From top to bottom, write out the listing exactly and skip every picture.
◆ ◆ ◆ ◆ ◆ ◆ ◆
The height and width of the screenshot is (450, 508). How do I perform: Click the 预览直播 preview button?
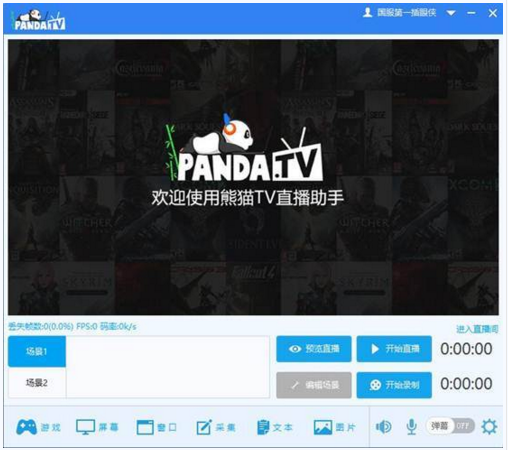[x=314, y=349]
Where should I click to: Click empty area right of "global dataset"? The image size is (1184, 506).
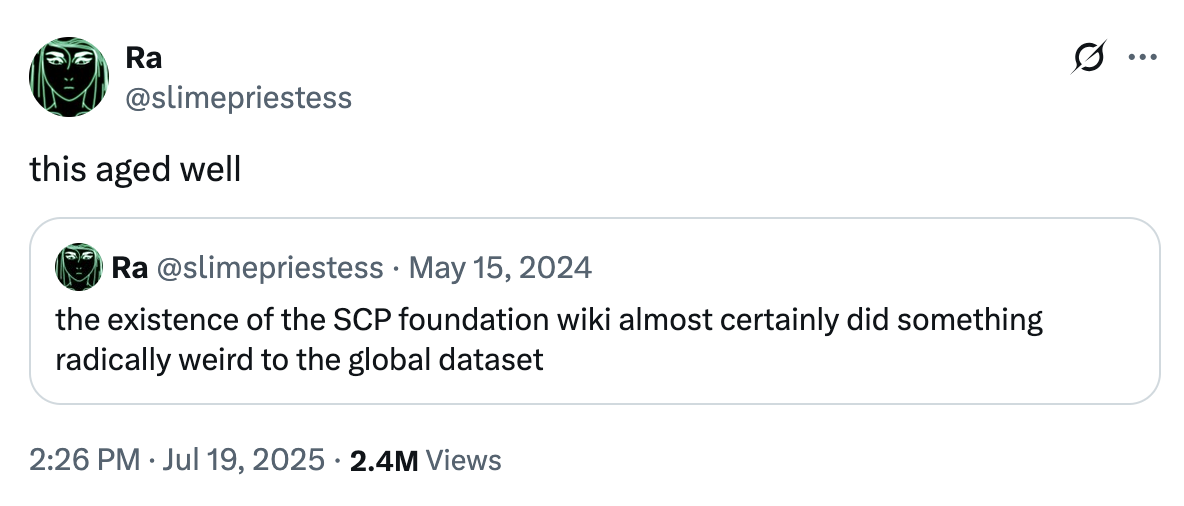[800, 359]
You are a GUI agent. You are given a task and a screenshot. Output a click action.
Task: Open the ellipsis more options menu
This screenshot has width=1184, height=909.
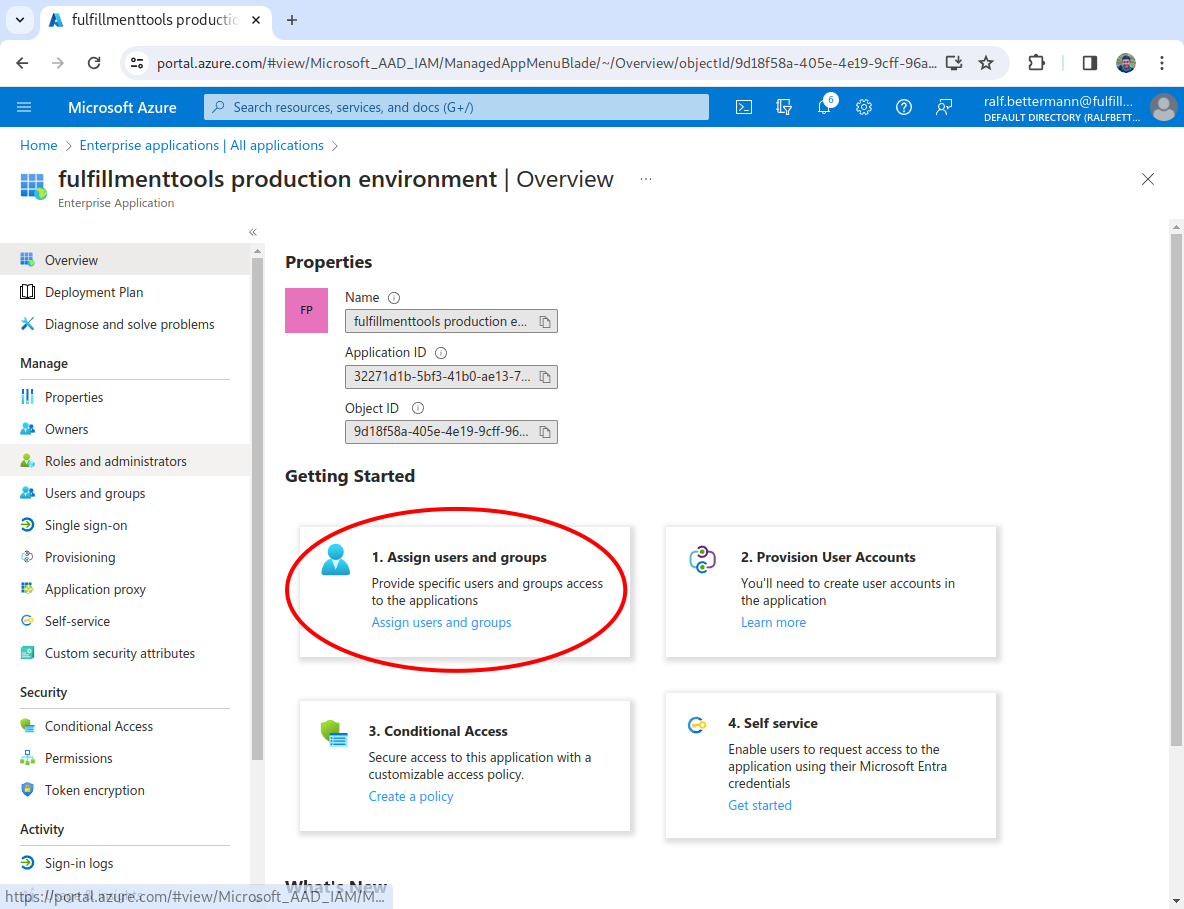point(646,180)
◆ ◆ ◆ ◆ ◆ ◆ ◆
#### [Problem solution]
The height and width of the screenshot is (450, 508). How do I perform: Click the 预览直播 preview button?
[x=314, y=349]
Where should I click to: Click empty area right of "global dataset"? The image size is (1184, 506).
[800, 359]
You are a GUI agent. You are given a task and a screenshot. Output a click action.
Task: Open the ellipsis more options menu
This screenshot has width=1184, height=909.
point(646,180)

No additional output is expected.